Aquarium - David Vann

Aquarium – David Vann

Aquarium - David Vann

Aquarium est un thriller de David Vann, publié en octobre 2016 chez Gallmeister dans la collection Americana, et en version poche dans leur collection Totem en avril 2018. C’est la version que j’ai lue.

Résumé :

Caitlin, douze ans, habite avec sa mère dans un modeste appartement d’une banlieue de Seattle. Afin d’échapper à la solitude et à la grisaille de sa vie quotidienne, chaque jour, après l’école, elle court à l’aquarium pour se plonger dans les profondeurs du monde marin qui la fascine. Là, elle rencontre un vieil homme qui semble partager sa passion pour les poissons et devient peu à peu son confident. Mais la vie de Caitlin bascule le jour où sa mère découvre cette amitié et lui révèle le terrible secret qui les lie toutes deux à cet homme.

Avis :

Ce roman est mon premier David Vann. J’avais depuis longtemps envie de découvrir cet auteur, j’ai d’ailleurs un de ses titres dans ma PAL (Désolations). Mais il a fallu une conférence lors du festival Étonnants Voyageurs, à Saint Malo il y a 8 jours, sur les mythes et la littérature, où il intervenait en compagnie d’Estelle Faye et Lionel Davoust (oui, belle brochette^^) pour que je me décide enfin. J’ai entendu ce jour là quelqu’un d’extrêmement passionnant et passionné, abîmé par la vie (il nous a expliqué que son parcours de vie est jalonné de drames, de suicides et de meurtres), mais en même temps dégageant une telle sérénité, qui parlait de son dernier livre , une relecture du mythe de Médée, L’obscure clarté de l’air. J’aurais bien opté pour ce titre, mais qui dit nouveauté dit grand format, et mon porte-monnaie s’y est fermement opposé. Il a déjà fallu que je bataille pour un poche, mais il n’a pas eu gain de cause 😂😂😂 Parce que oui, je vous l’ai dit, j’ai Désolations dans ma PAL, mais après la conférence, j’avais envie d’aller à sa rencontre, de discuter un peu, et puis bon, après tout, pas besoin d’excuse pour acheter un livre qui n’aura finalement même pas eu le temps de prendre la poussière sur une bibliothèque !
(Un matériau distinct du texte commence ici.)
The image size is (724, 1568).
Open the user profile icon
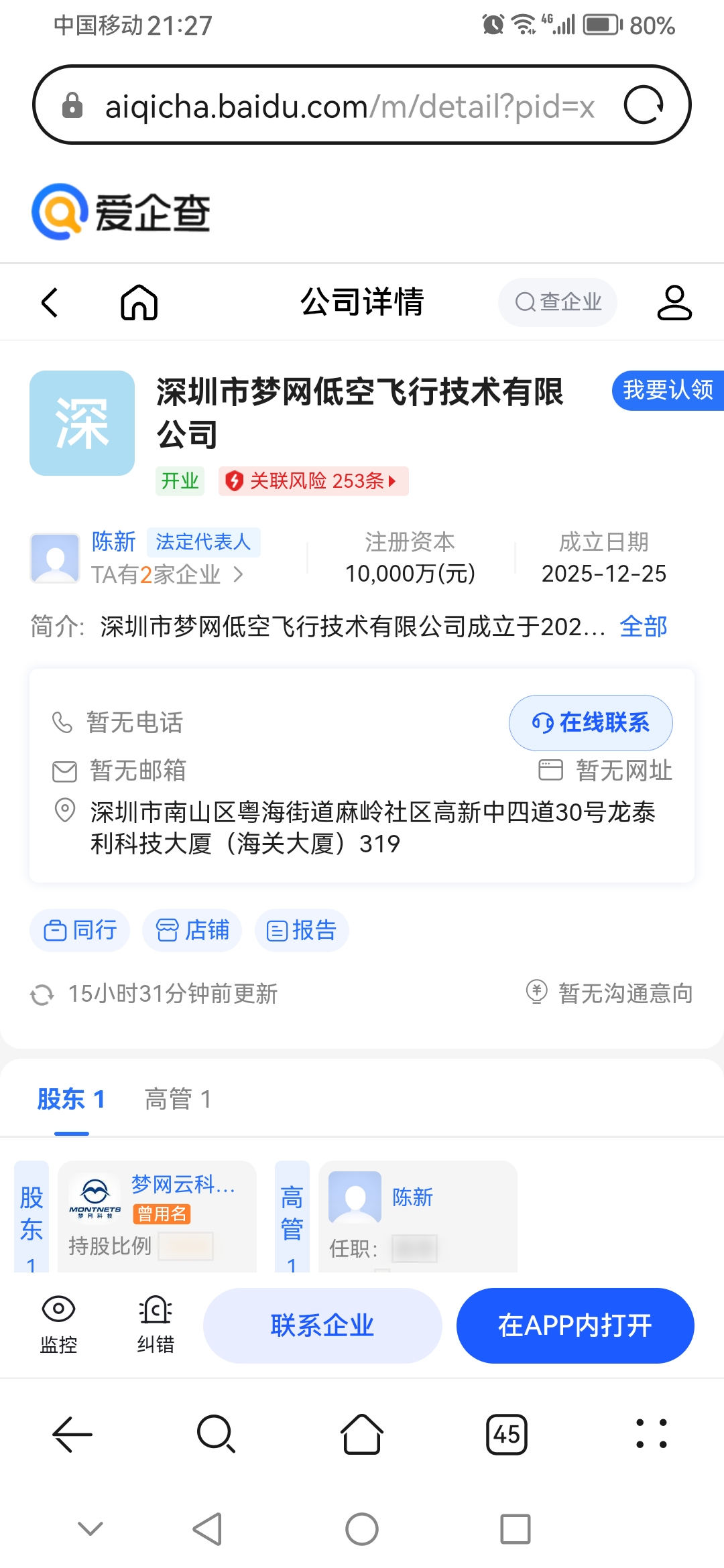674,302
J’ai donc échangé un moment avec un homme éminemment sympathique, bien qu’assez réservé. Je me dis, moi qui suit une grande timide, qu’il doit être très compliqué pour certain(e)s auteurs/autrices d’aller à la rencontre de leur lectorat. Chacun d’entre nous arrive avec déjà une connaissance, une relation particulière aux livres de la personne rencontrée, alors qu’eux, en face, rencontrent le plus souvent des inconnus dont ils ne savent rien. Ça doit être flippant… Bon, bref, nous avons un peu parlé de son dernier livre, dont il m’a gentiment dit qu’il sortirait sans doute en poche d’ici la fin de l’année, et de la conférence à laquelle j’avais assistée. J’ai choisi de lui prendre Aquarium. Pourquoi ? Déjà, la couverture illustrée par Sam Ward est magnifique, et ajoutée à la quatrième de couverture très mystérieuse, l’affaire était pliée. Je n’ai pas cherché à en savoir plus (et j’ai bien fait), j’avais juste envie de plonger dedans en rentrant à la maison.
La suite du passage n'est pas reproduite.